Prise en charge de la Covid-19 : L’avis des malades et la vie des médecins

Dans la lutte contre le coronavirus, le personnel sanitaire et les patients atteints du coronavirus veulent guérir ensemble.

Le personnel soignant et un malade: guérir ensemble

Coronavirus, trop rapide, trop mortel. Sur fond de drame sanitaire à l’échelle mondiale, le Cameroun semble arriver à une nouvelle heure de vérité. Dans la vague, la dernière info s’ouvre sur Marie Françoise Ewolo. Atteinte de la Covid-19, la journaliste en service à la Cameroon Radio and Television (CRTV) est un spécimen qui fait valider deux éléments.
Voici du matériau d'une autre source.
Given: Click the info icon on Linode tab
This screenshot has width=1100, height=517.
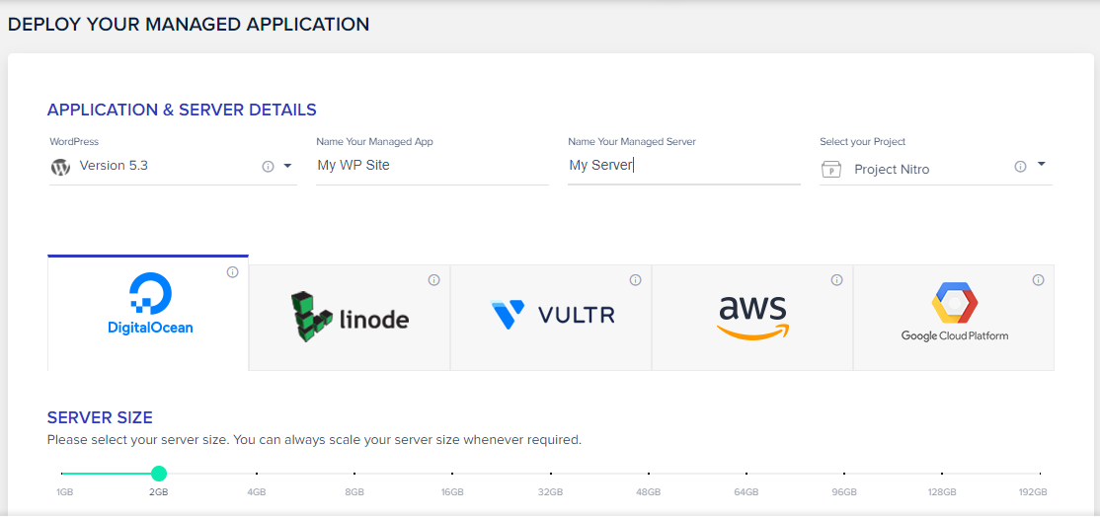Looking at the screenshot, I should (x=434, y=280).
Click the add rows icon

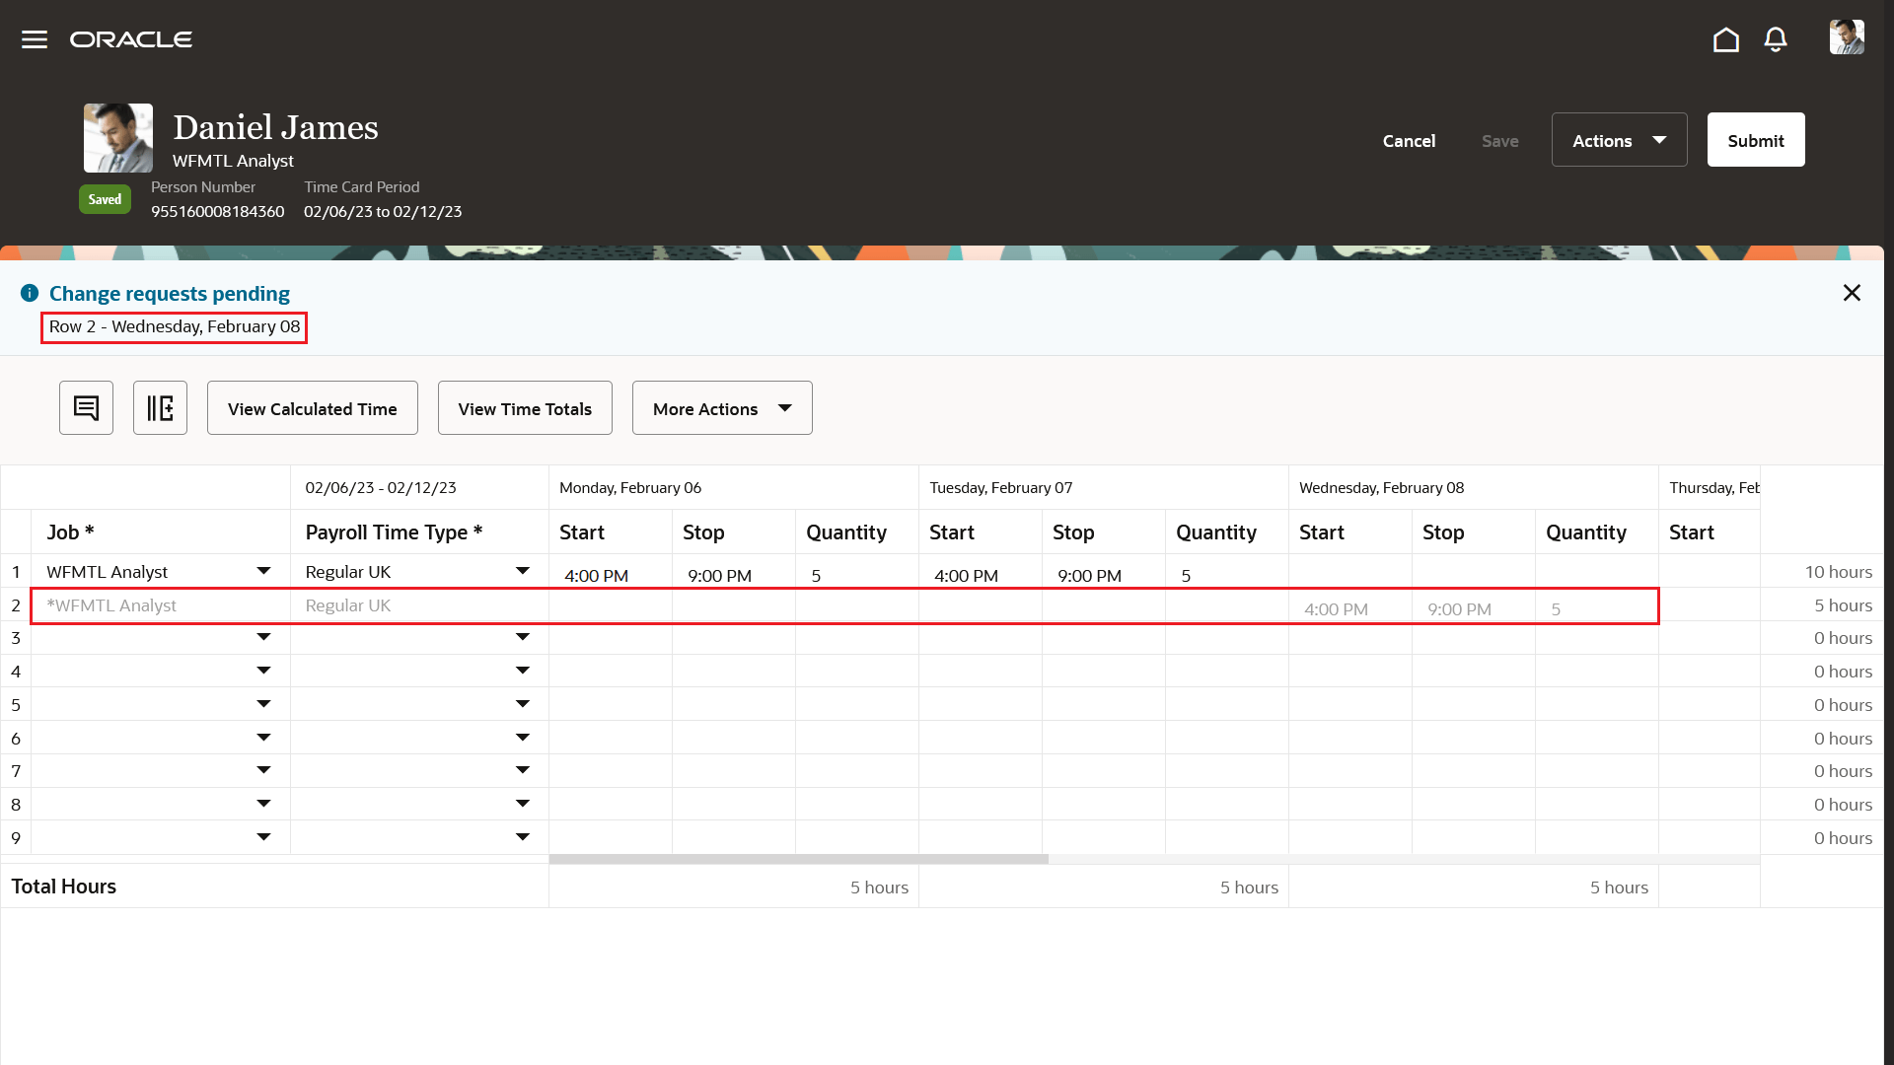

Le premier: la réalité de la maladie. «Redoublez d’attention. Ce virus est une réalité. Il est parmi nous. Invisible. Mais terrible quand il s’infiltre en vous», avise la présentatrice vedette du journal de 13 heures sur les ondes de l’antenne radio du média à capitaux publics. Par ce message porté sur les réseaux sociaux en fin de semaine dernière, Marie Françoise Ewolo avertit l’opinion de tous les dangers de la pandémie et prévient que tout relâchement pourrait reporter la fin de celle-ci. Globalement, c’est un message adressé à ceux qui se précipitent dans une fuite en avant, ou qui s’enferment dans une escalade du déni.

Second élément: le rôle des personnels sanitaires. «Le personnel médical qui s’occupe de moi est d’une abnégation et d’une attention exemplaires. Et surtout d’une patience incommensurable. Ils sont une force dans la bataille… J’ai découvert des Camerounais merveilleux. Charmants. Le capitaine de l’équipe de prise en charge des malades de la Covid-19, le Pr Eugène Sobngwui», relate l’ancienne «covidée».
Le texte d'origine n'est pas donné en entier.